L'altra questione riguarda il momento in cui scatteranno gli aumenti in busta paga. Anche questo dipenderà dalla velocità con la quale saranno condotte le trattative in sede Aran. La validità del contratto, comunque, sarà per il triennio 2016-2018.
LE RISORSE
Questo significa che, in ogni caso, nel momento in cui sarà sottoscritto l'accordo dovranno essere versati anche gli arretrati. È probabile, anzi scontato, che l'aumento di 85 euro non avverrà in un'unica soluzione, ma che ci si arriverà per gradi. Nel 2017, per esempio, l'aumento potrebbe essere di una quarantina di euro (coerente con i fondi stanziati nella legge di Bilancio), per poi arrivare nel 2018 agli 85 euro medi. Al momento, tuttavia, le risorse presenti nella manovra per il 2018 non sarebbero sufficienti. L'intenzione del governo sarebbe quella di incrementarle con la prossima legge di stabilità, ma la Cgil chiede chiarezza sin da subito, quanto meno con uno spacchettamento del maxi fondo da 1,9 miliardi già stanziato, ma che deve coprire anche le assunzioni promesse da Matteo Renzi nel pubblico impiego e la stabilizzazione del bonus da 80 euro per le Forze dell'ordine. L'altro tema riguarda la legge Brunetta e i premi.

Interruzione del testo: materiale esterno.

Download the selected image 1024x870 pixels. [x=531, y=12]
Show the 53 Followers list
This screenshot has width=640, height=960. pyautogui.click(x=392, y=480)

La legge voluta dall'ex ministro della Funzione pubblica, prevede che i contratti non possano derogare alle norme imperative che riguardano gli statali. Dunque nemmeno a quella che prevede che il 50% delle risorse per il premi vadano al 25% dei dipendenti più bravi, mentre l'ultimo 25% non otterrebbe nessun incentivo economico. Questa impostazione, come prevede la bozza di verbale, sarà cambiata. Sarà restituito spazio alla contrattazione. I sindacati vorrebbero che questo principio valesse anche per il comparto dell'istruzione, dove la riforma sulla «Buona scuola» ha praticamente introdotto il principio della Brunetta per cui la legge è inderogabile dal contratto. Ma su questo punto il governo non avrebbe intenzione di cedere. Sarebbe questo, al momento, il principale ostacolo all'accordo.